This SNEWS Outdoor Retailer Summer Market recap is brought to you by Cordura:

In a less-enlightened past, women’s gear was pejoratively described as having been “shrinked and pinked.” Now, women can find many products specifically designed and sized for them. Likewise with kids’ gear. To better serve active families, companies are not just shrinking and pinking (or blue-ing), they’re designing products from the ground up and incorporating more child-friendly features.

The timing is no coincidence. Children’s products are seeing a surge in sales as the baby boom generation’s kids are having kids of their own. It’s the baby boom echo’s echo.

At Gregory fit came first for designers CJ Whittaker and Wayne Gregory when they created the Wander youth backpack (MSRPs 70L: $199, 50L: $179), the company’s first foray into kids’ packs. They realized that kids who use ill-fitting hand-me-downs may get turned off to the outdoors, but parents often balk at shelling out for a product their kids soon may outgrow. So they researched and measured ergonomic differences between youths and adults, then devised a wireframe suspension that unites the harness, lumbar support and waist belt in one load-transferring system and adjusts to a variety of sizes. “In the end, we designed a pack that will carry well and not break the bank,” Whittaker said.

Ergonomics also inspired the smaller, 12-ounce, recycled-metal water bottles from Liberty Bottleworks, which have a new sport cap that’s easier for kids to open (MSRP $16-$18, photo, right).

The Kids’ Trailhead Gaiters (MSRP $29) from Outdoor Research easily go on and off with a zippered front and Velcro closure, while elastic at both ends accommodates a variety of sizes.

Other kid-appropriate features include ease of use and versatility. Lafuma has retooled its synthetic, 40-degree Ecrins JR sleeping bag (MSRP $60, photo, left) with kid-focused details like a stuff sack attached to the foot (hey, we adults could use this too!), external carrying straps, anti-jam zippers and internal checkerboard graphics for entertainment on rainy days. Kelty’s new Whippersnapper (MSRP $30, photo, right) 60-degree fleece bag works for warm-weather camping or sleepovers, with a semi-circular hood that fits a pillow and attached roll-up straps; it multitasks as a blanket when fully unzipped.

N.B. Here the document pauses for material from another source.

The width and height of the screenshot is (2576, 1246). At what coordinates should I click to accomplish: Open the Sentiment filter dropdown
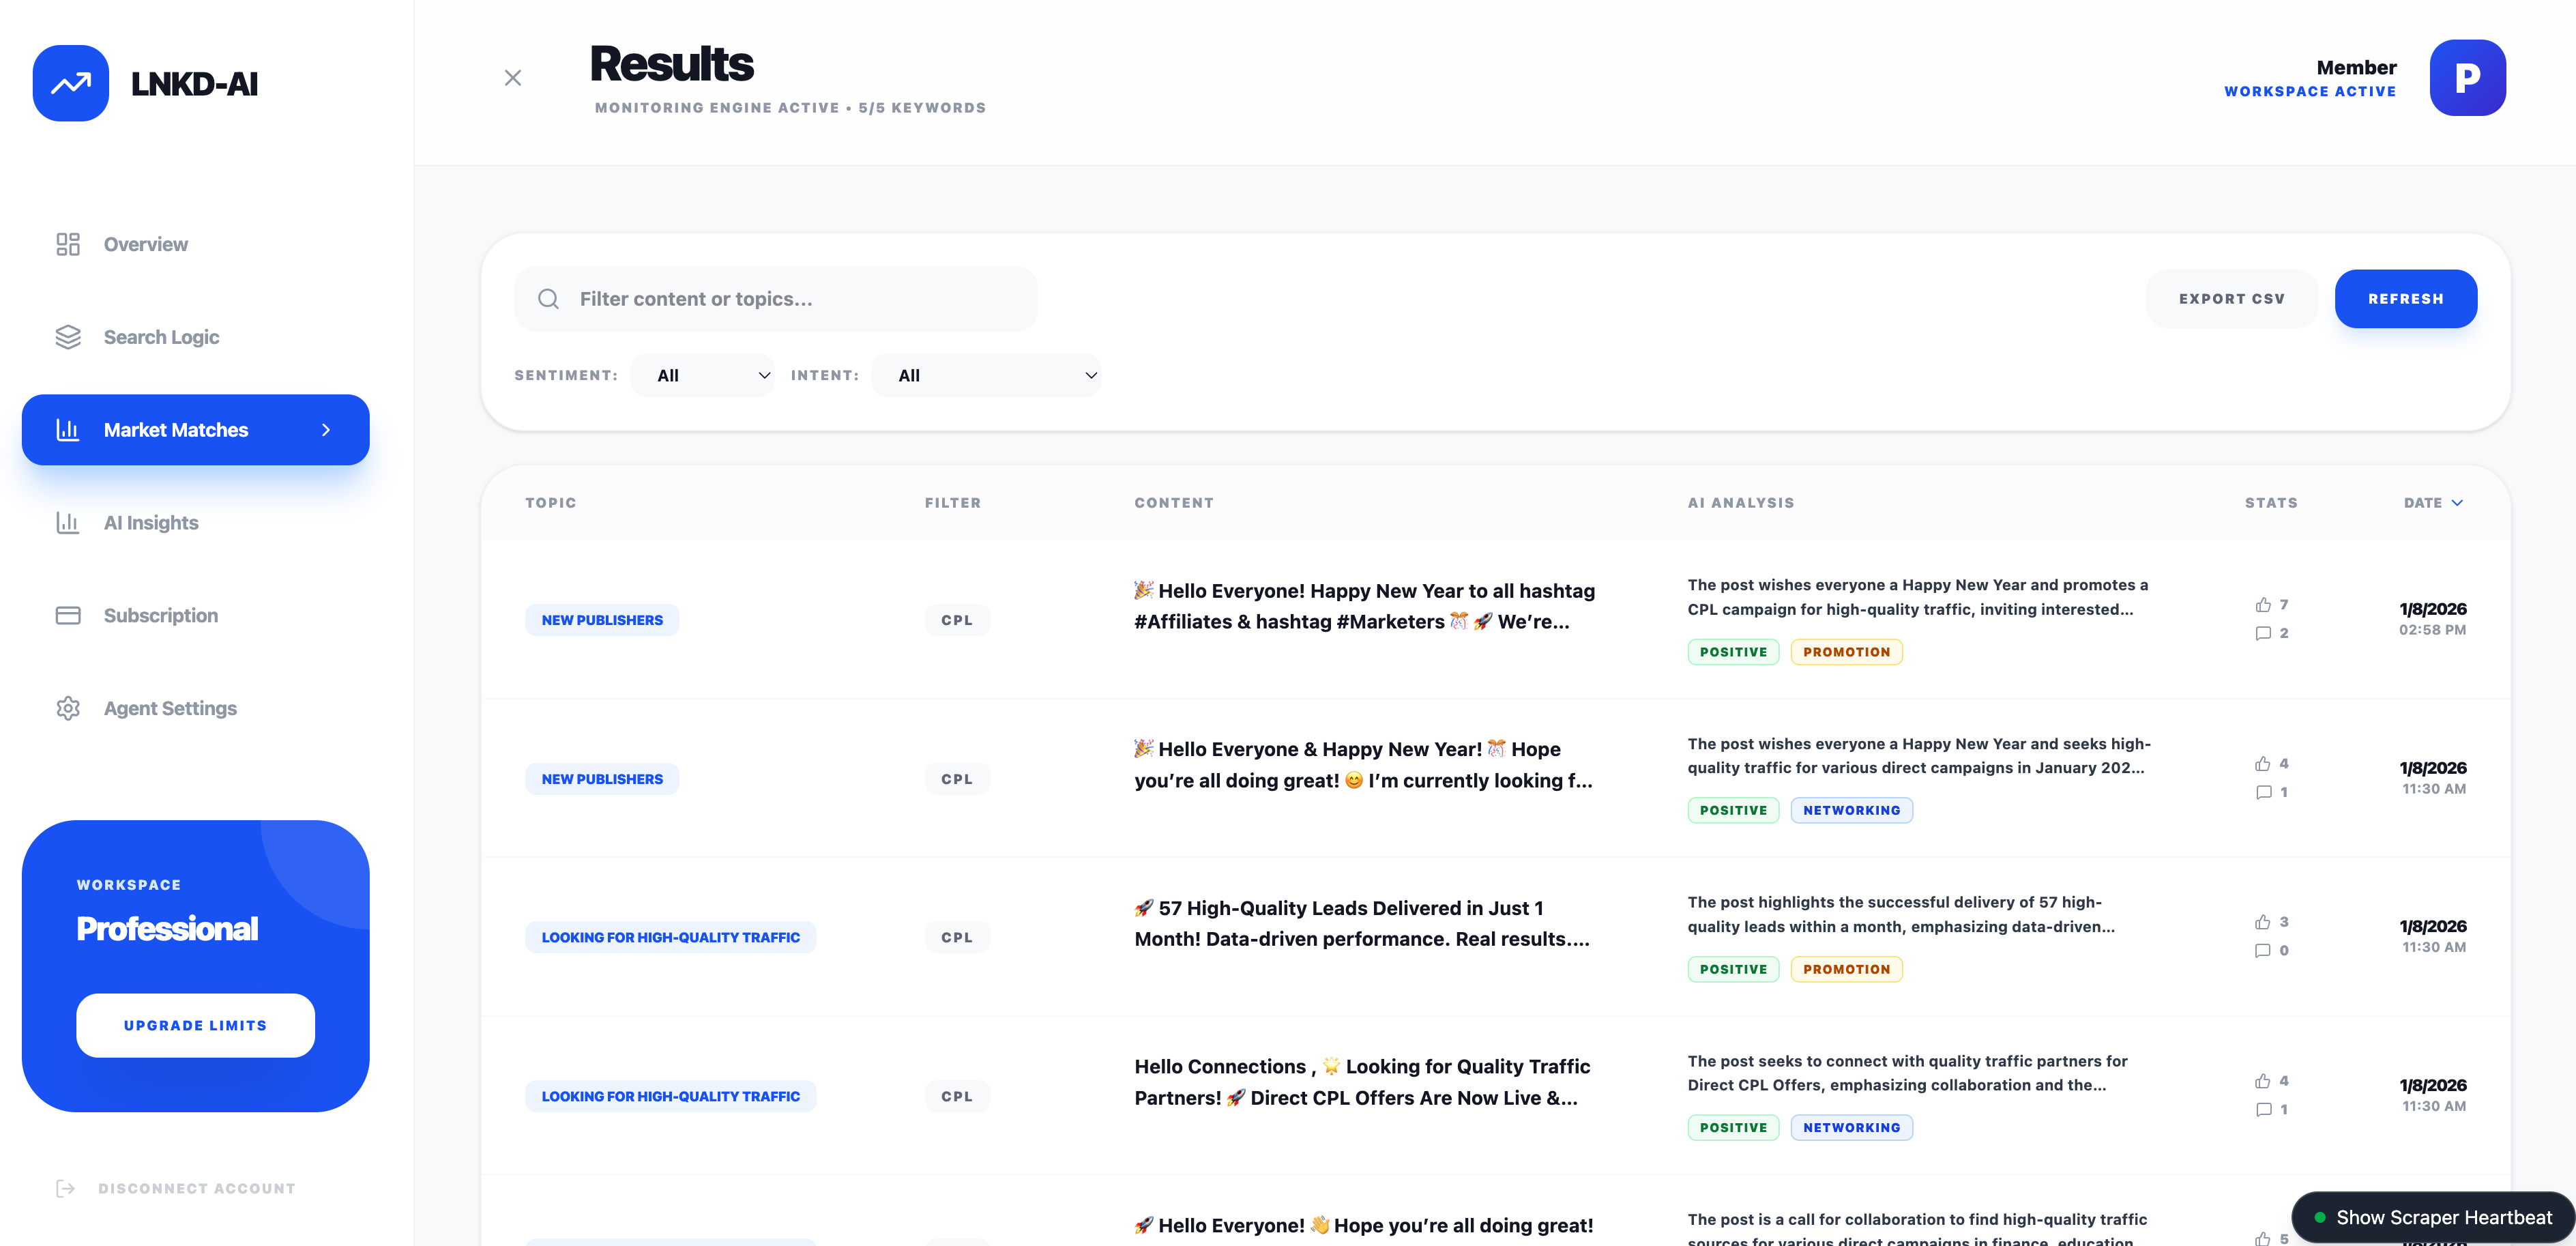[x=703, y=375]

Seeing a flood of products for young’uns, Eureka focuses on teens with a new recreation junior mummy series of sleeping bags fitting to 5 feet, 6 inches and featuring adult technical features such as a full-length draft tube and a compression stuff sack. The 15-degree Cypress, for boys, and the Azalea, for girls, will sell for MSRP $60.

Mountainsmith’s revamped Youth Pursuit backpack ($130, photo, left), now available in two sizes, has been streamlined with a slimmer profile, lighter-weight materials and more ways to organize gear.

Marmot’s kids’ line continues to expand, according to Public Relations Director Jordan Campbell. The Girls’ Ether Hoody (MSRP $58) updates the classic DriClime windshirt with softer, suppler fabric.

Never underestimate the appeal of safety. Real Kid Shades caters to sun-savvy parents and fashion-forward kids with genuinely protective new styles like the girls’ Fabulous (MSRP $14.99), with oversized polycarbonate frames that block out all UVA and UVB rays, and shields against peripheral light. Meanwhile, Icebreaker touts the natural sun protection of its merino wool pieces (MSRPs $30-35), which are rated UPF 50+; the Spring 13 line includes six new kids’ tees.